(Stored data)
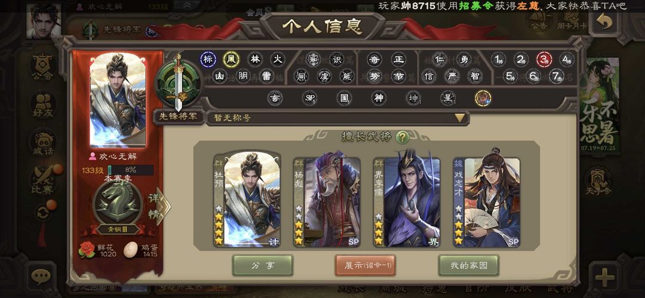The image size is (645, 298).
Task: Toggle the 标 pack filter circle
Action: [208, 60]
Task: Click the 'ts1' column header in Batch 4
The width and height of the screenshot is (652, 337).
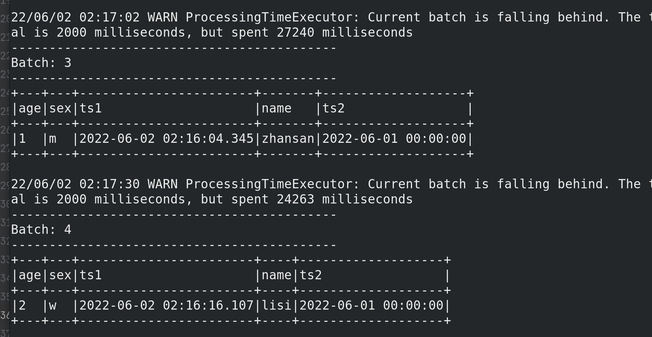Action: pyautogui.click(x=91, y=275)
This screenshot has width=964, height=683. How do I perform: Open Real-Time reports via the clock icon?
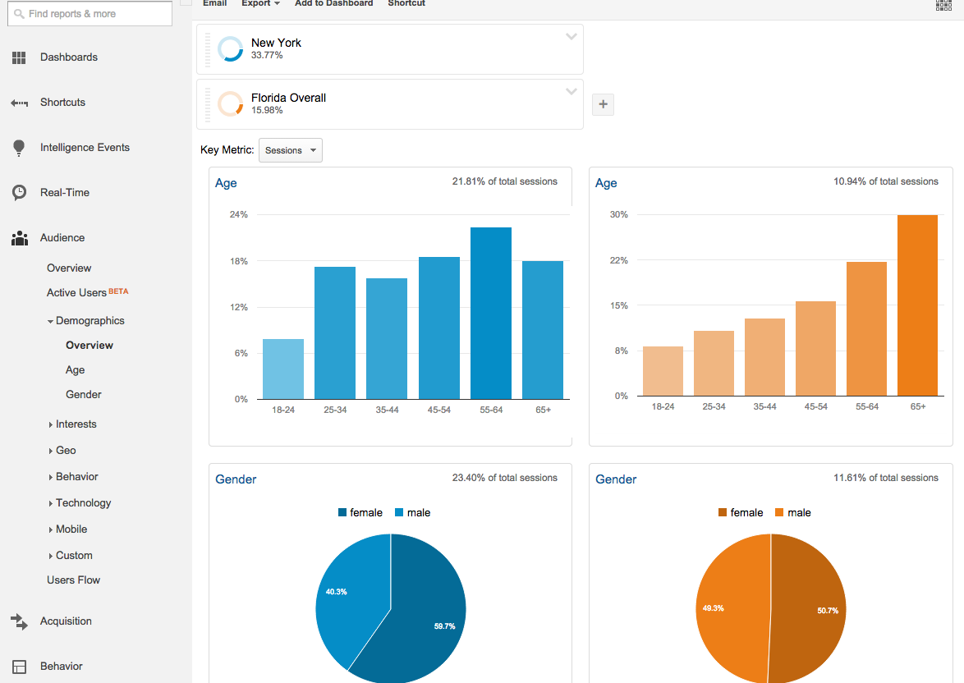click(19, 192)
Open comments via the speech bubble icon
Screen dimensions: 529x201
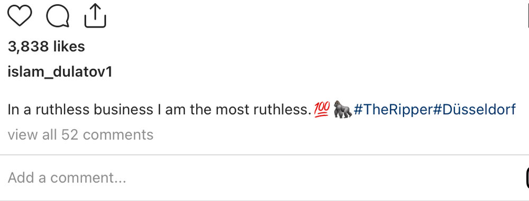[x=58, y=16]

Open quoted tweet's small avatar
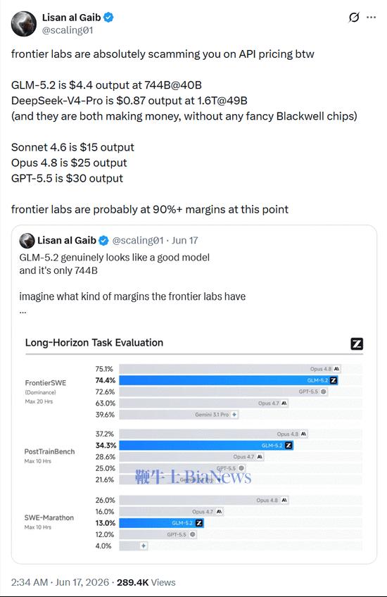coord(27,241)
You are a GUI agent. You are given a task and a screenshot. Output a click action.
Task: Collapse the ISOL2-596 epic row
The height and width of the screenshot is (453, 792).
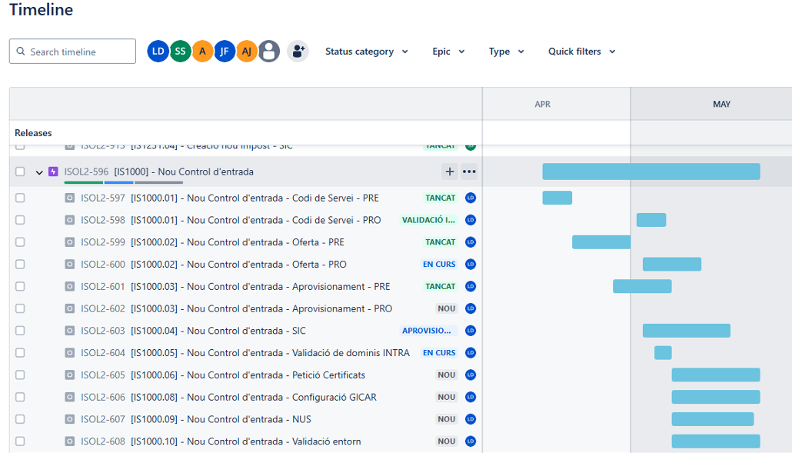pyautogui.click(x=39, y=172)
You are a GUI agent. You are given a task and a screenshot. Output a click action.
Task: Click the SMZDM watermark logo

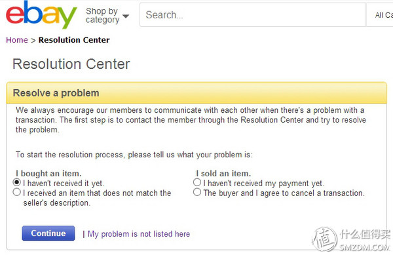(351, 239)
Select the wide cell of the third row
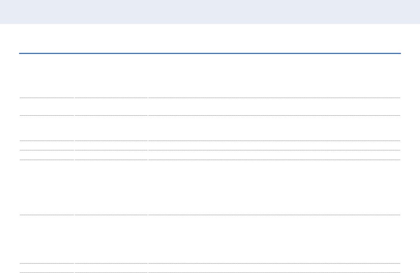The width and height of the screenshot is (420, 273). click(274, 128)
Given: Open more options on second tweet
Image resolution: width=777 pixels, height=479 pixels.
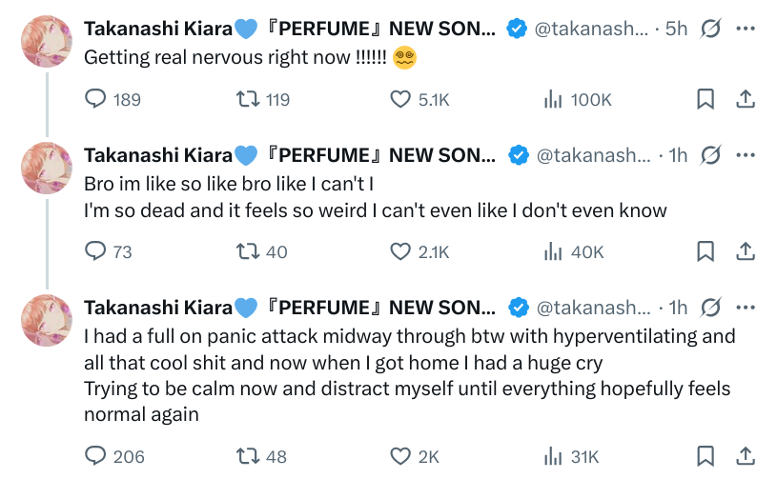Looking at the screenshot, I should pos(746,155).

- _TASK DETAILS_
Once you reach the line containing "Image resolution: width=777", print it and every line after it exactly, through the end of the entries, without any pictures.

- _SOLUTION TO THIS TASK_
Image resolution: width=777 pixels, height=479 pixels.
Looking at the screenshot, I should pos(746,155).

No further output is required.